Strength and Limitation of the study
The study population was well defined for both groups and completed with minimal selection bias as the participations from both PDN and non-PDN groups were referred from Foot Clinic or Pain Clinic for lignocaine infusion, respectively. Moreover, both groups of participants responded 100% in filling McGill SF pain questionnaires. Both groups were similar in age, however all participants in PDN group were males and non-PDN group were females. Recall bias could exist when participants filling out questionnaire. However, most questions from McGill SF questionnaire were based on current or recent physical and mental wellbeing of person, hence recall bias were minimal. The results also show that lignocaine infusion had no significant effect on the ECG, BP, pulse rate or oxygen saturation in the both groups of patients. This was the observational study and all patients were well aware that they were having treatment with lignocaine infusion, therefore possible placebo effect cannot be ruled out. Also the sample size was very small only 4 in PDN group and 7 in non PDN group. Further randomize control trial with large sample needed to see the true results.

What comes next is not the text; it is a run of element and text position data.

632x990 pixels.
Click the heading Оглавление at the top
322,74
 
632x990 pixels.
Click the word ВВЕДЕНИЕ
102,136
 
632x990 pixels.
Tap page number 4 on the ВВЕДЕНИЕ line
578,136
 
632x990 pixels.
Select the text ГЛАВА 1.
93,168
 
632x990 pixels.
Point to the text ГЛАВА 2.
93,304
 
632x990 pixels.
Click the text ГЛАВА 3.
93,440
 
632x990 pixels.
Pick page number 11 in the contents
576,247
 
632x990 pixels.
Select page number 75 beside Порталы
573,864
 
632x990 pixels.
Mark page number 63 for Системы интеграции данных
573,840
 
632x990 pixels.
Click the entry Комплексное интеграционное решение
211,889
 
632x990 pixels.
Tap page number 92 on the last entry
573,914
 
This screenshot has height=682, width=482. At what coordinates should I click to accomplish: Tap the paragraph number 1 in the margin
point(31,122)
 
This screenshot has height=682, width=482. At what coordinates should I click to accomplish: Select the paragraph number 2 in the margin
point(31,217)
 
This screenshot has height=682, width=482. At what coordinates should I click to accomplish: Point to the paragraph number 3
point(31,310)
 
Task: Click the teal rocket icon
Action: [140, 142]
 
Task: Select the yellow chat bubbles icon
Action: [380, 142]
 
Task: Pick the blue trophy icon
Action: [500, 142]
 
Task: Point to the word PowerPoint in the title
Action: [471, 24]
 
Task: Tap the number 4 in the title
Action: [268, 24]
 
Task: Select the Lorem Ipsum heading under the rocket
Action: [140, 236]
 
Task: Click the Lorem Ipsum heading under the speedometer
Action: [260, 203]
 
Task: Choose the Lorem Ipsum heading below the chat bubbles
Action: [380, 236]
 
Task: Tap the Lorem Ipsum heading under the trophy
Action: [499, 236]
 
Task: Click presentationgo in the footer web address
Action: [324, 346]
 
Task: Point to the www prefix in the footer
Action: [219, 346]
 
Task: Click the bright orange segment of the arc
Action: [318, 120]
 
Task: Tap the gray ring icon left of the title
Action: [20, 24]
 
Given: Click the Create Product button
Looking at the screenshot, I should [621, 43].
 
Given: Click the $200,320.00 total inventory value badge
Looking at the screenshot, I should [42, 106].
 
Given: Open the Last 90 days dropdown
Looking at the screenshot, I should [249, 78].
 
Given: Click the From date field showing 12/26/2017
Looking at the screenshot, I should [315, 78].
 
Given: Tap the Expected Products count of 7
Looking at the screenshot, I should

Overall, the study has shown that lignocaine infusion is both effective and safe in reducing the chronic intractable pain when conventional treatment are intolerable or not helpful in PDN and non-PDN patients. It is more effective in PDN patients compared to other causes of chronic pain. There is a need for randomize control trial to see the effect of lignocaine infusion especially in PDN. Chronic neuropathic pain including PDN causes modulation of pain at spinal level and plasticity of brain, as a result it’s more difficult to treat the refractory pain [45]. Perhaps we may need to consider, lignocaine infusion in early stage when conventional treatments are not helpful.